WORK INSTRUCTIONS ::
Please print every record below exactly as it appears, but leave out the pictures.

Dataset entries
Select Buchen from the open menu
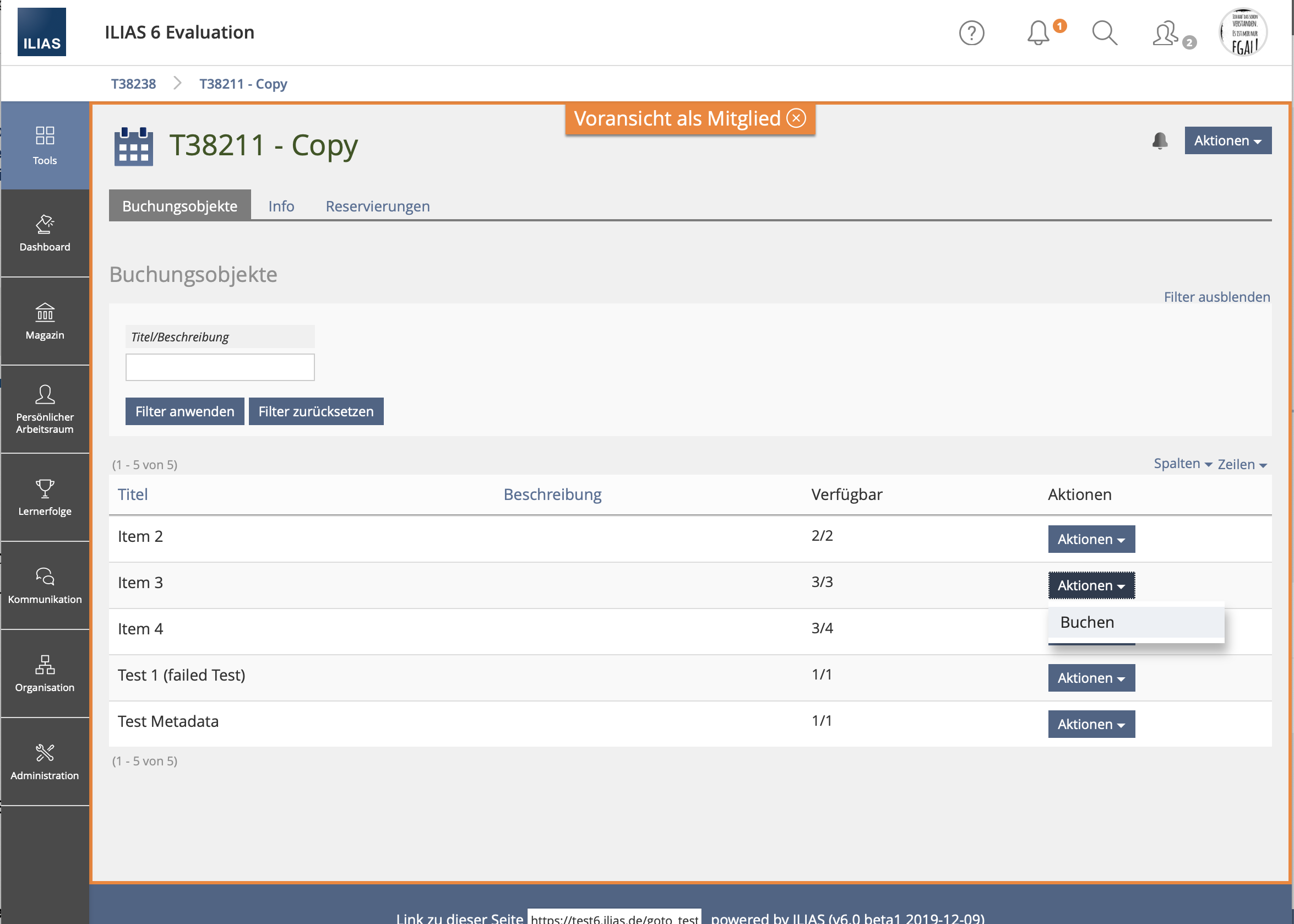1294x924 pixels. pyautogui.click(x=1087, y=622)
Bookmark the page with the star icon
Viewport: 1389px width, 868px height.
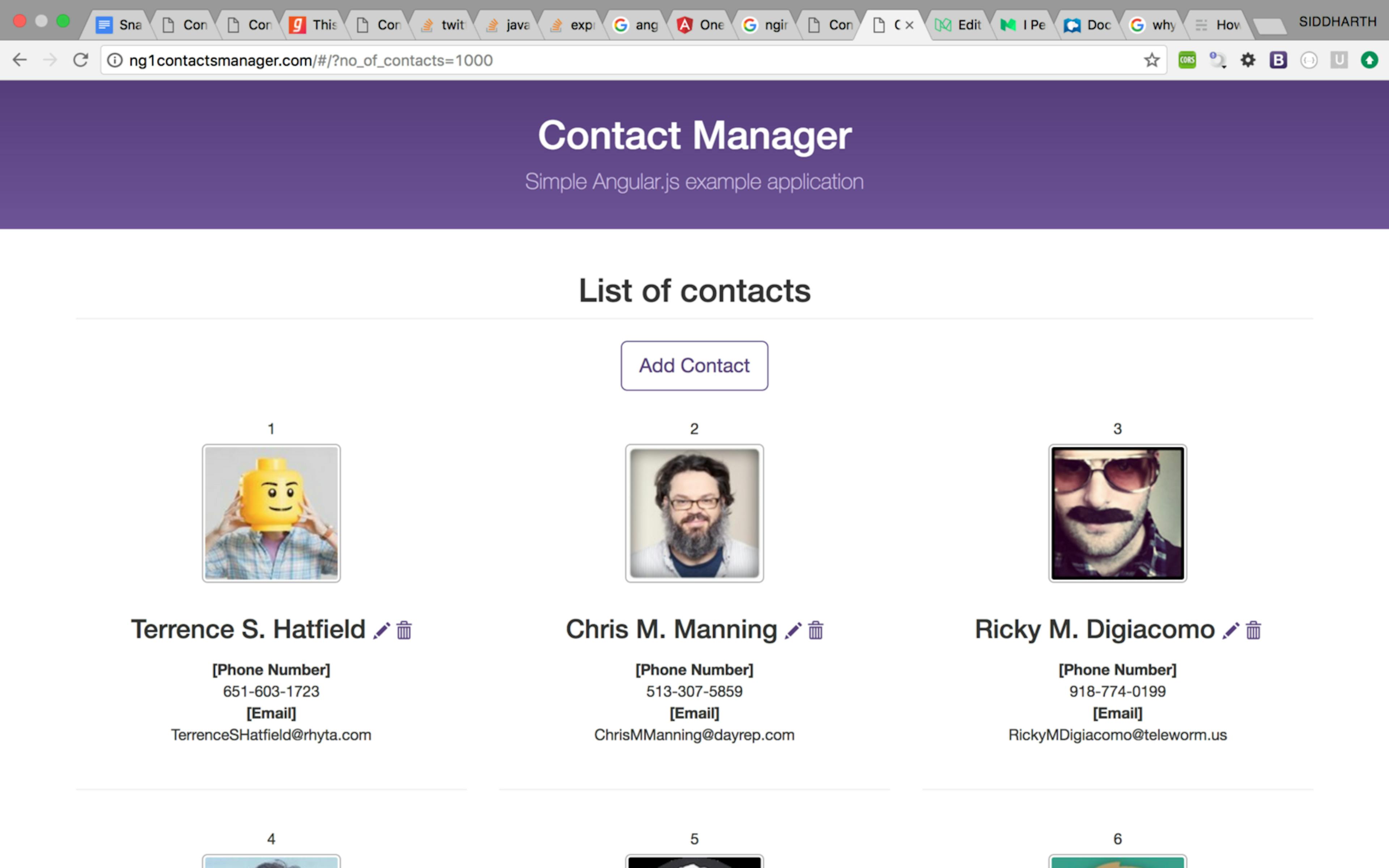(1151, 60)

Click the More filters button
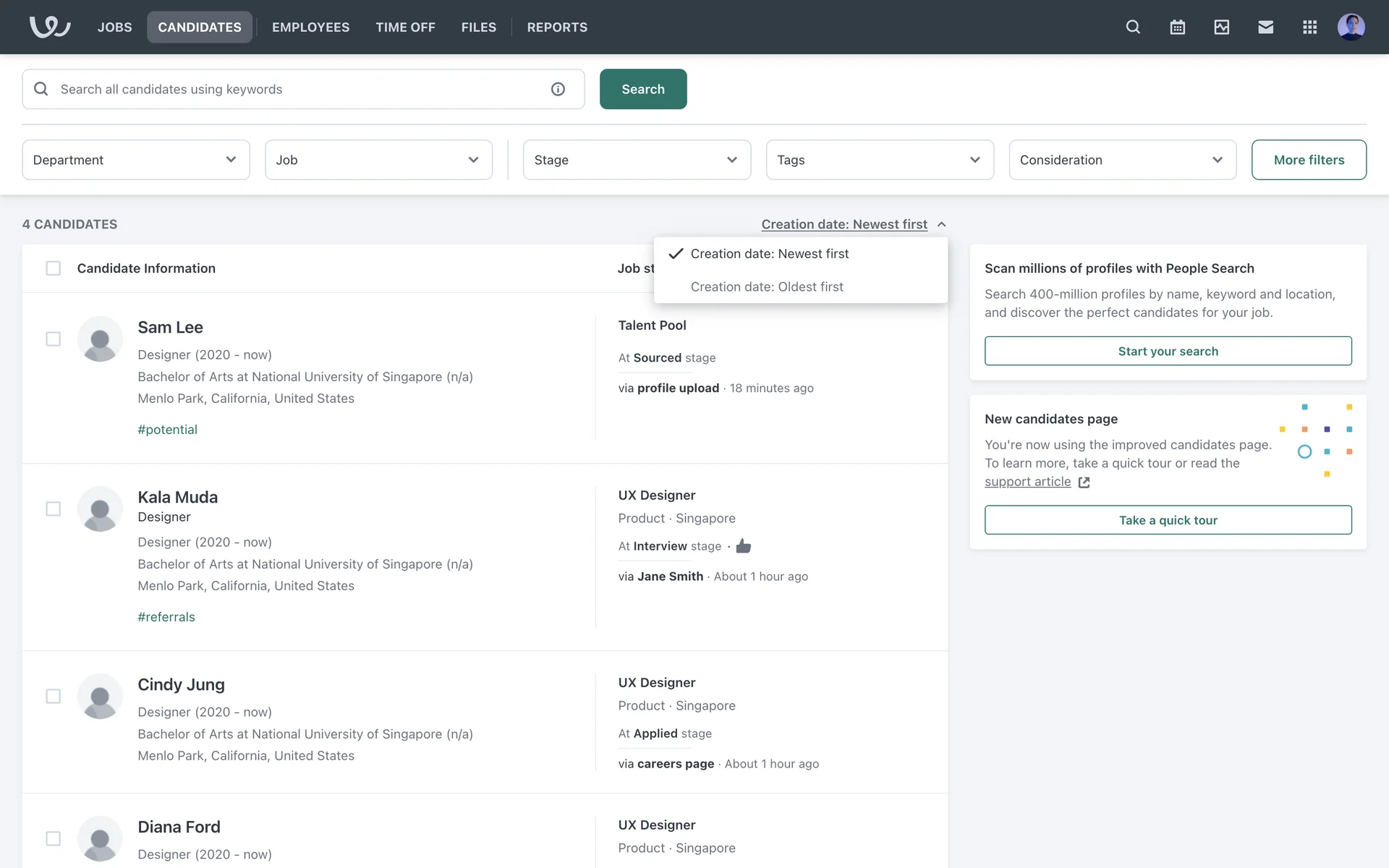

SOLUTION FOR THIS PROBLEM ::
Select Buchen from the open menu
1294x924 pixels. pyautogui.click(x=1087, y=622)
Bookmark the page with the star icon
Viewport: 1389px width, 868px height.
(1151, 60)

Click the More filters button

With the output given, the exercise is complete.